Impressed with this idea, and being one of the aforesaid barbouilleurs, I treasured it up as a discovery scarcely less important, at least to my own fame and profit, than that of a north-west passage, or a perpetual motion, resolved, when leisure should offer from the occupations of my profession, to set about a translation of nothing less than Voltaire's Henriade, that idol of national pride, and summit of universal perfection; indeed, so eager was I" for the fray," that a little before that leisure offered, I stole some hours from my proper studies, to set about that pleasing, though profitless one, of poetry.-Poetry! sweet maid, though thou wilt have much to answer for, when our Otways, Savages, Goldsmiths, Chattertons, and the long list of others, whom I remember not, and those by the world forgotten, shall rise up in judgment against thee. Yet, "with all thy faults, I love thee still." Apostrophe, en poete, and to proceed.

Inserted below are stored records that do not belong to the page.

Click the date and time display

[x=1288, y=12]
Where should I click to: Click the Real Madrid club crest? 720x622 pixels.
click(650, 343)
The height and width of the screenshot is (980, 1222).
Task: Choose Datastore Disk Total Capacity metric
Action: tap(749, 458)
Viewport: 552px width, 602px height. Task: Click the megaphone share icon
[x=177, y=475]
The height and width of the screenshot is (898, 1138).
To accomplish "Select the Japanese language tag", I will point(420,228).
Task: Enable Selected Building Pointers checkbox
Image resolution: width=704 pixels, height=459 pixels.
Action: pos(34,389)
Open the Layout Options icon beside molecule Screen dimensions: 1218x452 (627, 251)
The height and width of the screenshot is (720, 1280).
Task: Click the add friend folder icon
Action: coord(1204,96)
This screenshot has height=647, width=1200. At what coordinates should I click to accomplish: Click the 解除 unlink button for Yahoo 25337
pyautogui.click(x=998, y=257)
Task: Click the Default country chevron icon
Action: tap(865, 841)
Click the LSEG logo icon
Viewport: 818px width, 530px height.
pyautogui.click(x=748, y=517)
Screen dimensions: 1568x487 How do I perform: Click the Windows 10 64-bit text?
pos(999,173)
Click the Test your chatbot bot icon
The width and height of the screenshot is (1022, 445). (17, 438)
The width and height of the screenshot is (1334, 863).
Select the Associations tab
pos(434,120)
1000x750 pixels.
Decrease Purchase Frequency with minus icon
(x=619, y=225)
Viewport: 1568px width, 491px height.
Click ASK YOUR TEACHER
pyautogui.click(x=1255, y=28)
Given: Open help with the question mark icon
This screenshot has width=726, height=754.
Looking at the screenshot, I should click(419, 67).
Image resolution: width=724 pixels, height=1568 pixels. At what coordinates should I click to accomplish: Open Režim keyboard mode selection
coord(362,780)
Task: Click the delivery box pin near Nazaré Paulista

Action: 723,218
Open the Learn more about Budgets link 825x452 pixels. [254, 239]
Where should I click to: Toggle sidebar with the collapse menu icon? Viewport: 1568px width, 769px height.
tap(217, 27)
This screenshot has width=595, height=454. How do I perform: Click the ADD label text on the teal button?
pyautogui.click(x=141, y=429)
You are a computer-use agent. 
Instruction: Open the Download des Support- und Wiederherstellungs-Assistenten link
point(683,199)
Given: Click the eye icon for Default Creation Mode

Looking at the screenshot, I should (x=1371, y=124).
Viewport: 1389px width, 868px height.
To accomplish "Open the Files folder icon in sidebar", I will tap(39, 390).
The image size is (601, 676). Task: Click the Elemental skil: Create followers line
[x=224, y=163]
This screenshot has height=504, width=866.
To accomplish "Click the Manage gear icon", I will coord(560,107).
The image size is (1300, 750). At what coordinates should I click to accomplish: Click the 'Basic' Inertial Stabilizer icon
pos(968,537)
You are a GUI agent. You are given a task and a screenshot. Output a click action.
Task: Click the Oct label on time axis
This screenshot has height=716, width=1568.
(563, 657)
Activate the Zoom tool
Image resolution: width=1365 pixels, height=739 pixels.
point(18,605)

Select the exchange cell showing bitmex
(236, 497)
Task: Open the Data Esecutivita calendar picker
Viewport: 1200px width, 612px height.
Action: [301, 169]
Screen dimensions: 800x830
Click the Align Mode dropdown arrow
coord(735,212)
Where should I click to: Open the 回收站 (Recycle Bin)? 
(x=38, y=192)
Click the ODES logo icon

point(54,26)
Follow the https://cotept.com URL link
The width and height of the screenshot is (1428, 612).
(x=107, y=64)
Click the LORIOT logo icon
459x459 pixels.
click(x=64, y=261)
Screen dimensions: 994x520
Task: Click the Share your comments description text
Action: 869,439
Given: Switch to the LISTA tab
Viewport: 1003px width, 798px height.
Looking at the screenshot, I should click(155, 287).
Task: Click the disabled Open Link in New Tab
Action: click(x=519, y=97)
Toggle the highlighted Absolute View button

All difficulties melted before the warmth of my first attack, and the lines glided from my brain, or from what other department of my head you are pleased to imagine, down my pen with wonderful velocity; and thus the first paragraph appeared.

I sing the hero who o'er Gallia reign'd,

A throne by conquest and by birthright gain'd;
Who, from protracted ills, had learnt to sway,
And awe the foes and factions of his day;
To conquer and forgive alike he knew,
Where honor called, or mercy claim'd her due;
Mayenne, The League, Iberia felt his ire,
And own'd a king, a conqueror, and a sire!

O heavenly truth, descend! and on these lays,
Expand the force and brightness of thy rays;
That kings once more, with thee familiar grown,
May learn from thee whatever should be known;
And to a nation, too, be 't thine to show,
What guilty troubles from dissension flow;-
O tell how discord has our country torn;
A people's ills, and prince's errors mourn ;-
Here speak and if 'tis true there was a time,
When fable might with thy sweet accents chime;
When her soft hand might deck thy noble brow,
And, by a shade, adorn-assist me now!
Upon thy footsteps let my fable glide,
To ornament thy graces--not to hide!

Still Valois reign'd, and from his faithless hand,

Th' imperial reins of this infuriate band

Flow'd at full freedom--laws were trampled o'er,
And right-and Valois rather-reign'd no more!—

VOL. 1. 21. Fourth Edit.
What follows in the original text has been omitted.